■ SELECTED PASSAGE:
Step 6: Devour the pain. Have a second-helping of pain and try to remember that this was once easy, that this is a favorite dish of yours. Consume the pain until you’re dizzy sick from the smell of it. Sit in your own disgust. Digest. Agree with yourself to never feel this way again. Develop a new palette with fresh colors and zest. Become hungry for something new and seek that out.

On what I know of trains and love…

The first time riding the train was much more romantic than this. Maybe I was just more romantic then–more apt to see the beauty in the mundane, but today is an unusually overcast day in August. In a long blur, we are passing green, stagnant swamp waters, shotgun mill houses and homeless people. We passed one man, asleep, wrapped in a tarp on the strip of land between woods and an abandoned car lot. His head resting peacefully on his arm and I wonder what he dreams of, his weathered face perfectly relaxed in a sleepy smile. His calm and his failure to be rattled by the incessant train’s horns, his situation, it all arose an audible gasp from somewhere below my belly.

It was like sharing a split-second secret, me abruptly aware of this man’s existence and him dreaming past the familiar sounds of people and rattling metal rushing past. I know no one else on the slowing rain saw him, their heads bobbing in between sleep or burrowed in their fully-zipped jackets, trying to hide from the cold that even the rail hands aren’t ignoring as they pace the aisle–arms rubbing for friction, hoping for warmth.

I am infinitely sad this morning, like my chest ripped open and the universe is spilling out. It’s a feeling not like the crying bursts that have been spotting my weeks lately but more like a slowly expanding, dense weight.

The man in front of me has been on the phone most of the time, concerned about “Rita” and her vitals and who will be where during visitation hours. I am happy I am not him. I rattle through my new bag of prescriptions and take two–one for infection and one for pain. The noise of the crisp paper bag alerts him and he wheels around, phone to ear, and we lock eyes as I throw the pills down my throat, only breaking eye contact to tilt my head back and swallow half a bottle of water. He gives me a look that says he is glad he is not me and turns forward in his seat again.

Passing all these small towns with their nice-enough downtowns that no one wants to hang out at after sunset and the slow life of small diners and old gas stations reminds me of home. So many places remind me of home, though the definition of “home” is unclear to me. Some ambiguous, amalgamation of memories from separate times and places but no snap shot image and no specifics. It’s freeing and it’s sad. I am anxious to get off the train.

Train rides force you to slow down and digest your thoughts. I’ve been a jumbled mess but begin sifting as the rail-car grudgingly shattles along. We pass a hundred graffitied love exclamations, “Drew loves Charlotte!”, “Hannah and Amy Forever”, a one lonesome “Will you marry me?” on a the shell of a crumbling bridge. I wonder if Drew still loves Charlotte, if marriages have a weight limit like bridges do. I take another pain pill.

■ INPUT DATA:
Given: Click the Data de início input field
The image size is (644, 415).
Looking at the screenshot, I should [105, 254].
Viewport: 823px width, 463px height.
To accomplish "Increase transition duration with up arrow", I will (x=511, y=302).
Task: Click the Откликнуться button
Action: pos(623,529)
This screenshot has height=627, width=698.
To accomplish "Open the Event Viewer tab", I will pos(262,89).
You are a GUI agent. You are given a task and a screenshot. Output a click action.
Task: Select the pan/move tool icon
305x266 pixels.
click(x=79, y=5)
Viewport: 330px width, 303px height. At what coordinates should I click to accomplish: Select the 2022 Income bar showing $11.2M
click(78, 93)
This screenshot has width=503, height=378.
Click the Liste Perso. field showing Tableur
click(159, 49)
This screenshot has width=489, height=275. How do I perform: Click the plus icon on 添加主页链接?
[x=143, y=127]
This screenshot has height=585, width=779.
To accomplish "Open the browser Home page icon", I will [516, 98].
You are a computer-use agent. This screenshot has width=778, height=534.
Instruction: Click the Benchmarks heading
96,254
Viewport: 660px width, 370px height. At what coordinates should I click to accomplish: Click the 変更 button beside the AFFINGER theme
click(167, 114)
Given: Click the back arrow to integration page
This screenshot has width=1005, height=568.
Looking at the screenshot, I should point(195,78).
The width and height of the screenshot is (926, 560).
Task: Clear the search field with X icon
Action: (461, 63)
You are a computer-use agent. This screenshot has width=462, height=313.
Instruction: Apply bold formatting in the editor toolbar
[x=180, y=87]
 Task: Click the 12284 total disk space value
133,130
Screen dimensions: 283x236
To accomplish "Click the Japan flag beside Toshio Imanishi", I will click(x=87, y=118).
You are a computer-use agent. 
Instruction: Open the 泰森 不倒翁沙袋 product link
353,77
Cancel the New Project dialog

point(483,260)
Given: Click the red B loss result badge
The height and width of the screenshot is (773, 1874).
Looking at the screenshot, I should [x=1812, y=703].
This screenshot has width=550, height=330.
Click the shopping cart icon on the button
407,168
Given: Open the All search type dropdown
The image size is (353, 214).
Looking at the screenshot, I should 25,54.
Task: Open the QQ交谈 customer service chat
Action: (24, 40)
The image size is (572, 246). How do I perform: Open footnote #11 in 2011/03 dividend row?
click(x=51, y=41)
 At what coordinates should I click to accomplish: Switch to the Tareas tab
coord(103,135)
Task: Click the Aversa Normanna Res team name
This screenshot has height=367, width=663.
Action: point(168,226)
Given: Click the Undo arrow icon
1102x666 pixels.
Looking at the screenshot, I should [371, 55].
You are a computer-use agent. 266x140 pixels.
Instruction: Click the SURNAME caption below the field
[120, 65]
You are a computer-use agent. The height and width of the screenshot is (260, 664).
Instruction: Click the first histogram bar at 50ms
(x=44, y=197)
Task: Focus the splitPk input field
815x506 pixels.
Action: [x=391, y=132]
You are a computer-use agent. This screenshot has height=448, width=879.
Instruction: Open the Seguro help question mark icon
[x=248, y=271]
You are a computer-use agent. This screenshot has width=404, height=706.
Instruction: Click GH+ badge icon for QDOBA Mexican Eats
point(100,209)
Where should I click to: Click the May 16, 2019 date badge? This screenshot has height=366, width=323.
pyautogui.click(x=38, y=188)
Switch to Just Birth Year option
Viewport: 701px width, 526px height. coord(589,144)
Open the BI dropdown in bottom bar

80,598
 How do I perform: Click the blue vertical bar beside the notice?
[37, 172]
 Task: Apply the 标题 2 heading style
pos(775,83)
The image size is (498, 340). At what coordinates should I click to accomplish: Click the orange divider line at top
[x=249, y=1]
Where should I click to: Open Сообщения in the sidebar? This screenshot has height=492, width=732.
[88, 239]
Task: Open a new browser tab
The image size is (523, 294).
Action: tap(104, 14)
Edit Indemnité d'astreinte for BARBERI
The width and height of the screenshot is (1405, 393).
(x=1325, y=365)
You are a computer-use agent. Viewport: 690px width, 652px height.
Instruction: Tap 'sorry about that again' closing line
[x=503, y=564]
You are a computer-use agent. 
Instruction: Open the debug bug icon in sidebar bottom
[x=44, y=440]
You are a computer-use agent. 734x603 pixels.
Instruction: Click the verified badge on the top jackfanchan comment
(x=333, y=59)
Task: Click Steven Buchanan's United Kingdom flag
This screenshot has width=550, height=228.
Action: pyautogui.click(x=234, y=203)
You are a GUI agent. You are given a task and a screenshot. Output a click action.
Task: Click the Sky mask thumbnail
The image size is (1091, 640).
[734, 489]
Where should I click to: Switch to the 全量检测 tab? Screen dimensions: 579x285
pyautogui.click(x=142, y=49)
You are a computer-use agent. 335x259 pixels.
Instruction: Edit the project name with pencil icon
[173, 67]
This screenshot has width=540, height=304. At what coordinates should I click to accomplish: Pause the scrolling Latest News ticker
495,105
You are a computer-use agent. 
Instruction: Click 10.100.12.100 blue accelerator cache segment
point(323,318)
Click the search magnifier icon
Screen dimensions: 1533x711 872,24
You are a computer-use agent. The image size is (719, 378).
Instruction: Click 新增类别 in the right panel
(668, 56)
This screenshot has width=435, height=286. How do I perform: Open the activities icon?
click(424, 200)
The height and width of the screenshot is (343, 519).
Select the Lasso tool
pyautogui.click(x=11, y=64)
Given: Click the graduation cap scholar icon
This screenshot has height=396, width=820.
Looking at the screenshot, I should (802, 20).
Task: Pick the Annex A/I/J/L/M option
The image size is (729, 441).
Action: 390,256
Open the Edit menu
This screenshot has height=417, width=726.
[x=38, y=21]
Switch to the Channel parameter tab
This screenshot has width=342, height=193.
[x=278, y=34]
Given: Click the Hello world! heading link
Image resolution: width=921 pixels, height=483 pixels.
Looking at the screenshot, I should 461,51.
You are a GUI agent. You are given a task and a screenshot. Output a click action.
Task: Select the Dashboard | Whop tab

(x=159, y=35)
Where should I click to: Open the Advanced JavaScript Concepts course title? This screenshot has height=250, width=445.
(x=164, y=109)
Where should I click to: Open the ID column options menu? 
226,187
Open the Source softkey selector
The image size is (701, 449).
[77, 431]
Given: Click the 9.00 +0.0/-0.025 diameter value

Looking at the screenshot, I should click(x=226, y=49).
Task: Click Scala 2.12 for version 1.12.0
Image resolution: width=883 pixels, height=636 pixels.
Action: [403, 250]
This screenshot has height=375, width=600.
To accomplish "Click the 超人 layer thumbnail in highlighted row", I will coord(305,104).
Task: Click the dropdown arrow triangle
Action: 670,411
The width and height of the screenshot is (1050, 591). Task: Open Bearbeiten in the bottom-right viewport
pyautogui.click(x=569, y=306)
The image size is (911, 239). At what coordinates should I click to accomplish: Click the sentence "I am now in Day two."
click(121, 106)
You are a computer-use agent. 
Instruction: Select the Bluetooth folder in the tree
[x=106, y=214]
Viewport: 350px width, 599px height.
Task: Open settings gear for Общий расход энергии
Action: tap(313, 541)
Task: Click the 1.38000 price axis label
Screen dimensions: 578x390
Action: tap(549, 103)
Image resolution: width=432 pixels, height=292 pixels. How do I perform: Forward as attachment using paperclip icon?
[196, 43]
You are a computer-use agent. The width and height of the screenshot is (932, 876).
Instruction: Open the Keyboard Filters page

■ AIM OF THE TASK:
Copy out, word for word, the section of the train-ride essay above starting at "Passing all these" and ending at "another pain pill.".

■ RESULT OF THE TASK:
Passing all these small towns with their nice-enough downtowns that no one wants to hang out at after sunset and the slow life of small diners and old gas stations reminds me of home. So many places remind me of home, though the definition of “home” is unclear to me. Some ambiguous, amalgamation of memories from separate times and places but no snap shot image and no specifics. It’s freeing and it’s sad. I am anxious to get off the train.

Train rides force you to slow down and digest your thoughts. I’ve been a jumbled mess but begin sifting as the rail-car grudgingly shattles along. We pass a hundred graffitied love exclamations, “Drew loves Charlotte!”, “Hannah and Amy Forever”, a one lonesome “Will you marry me?” on a the shell of a crumbling bridge. I wonder if Drew still loves Charlotte, if marriages have a weight limit like bridges do. I take another pain pill.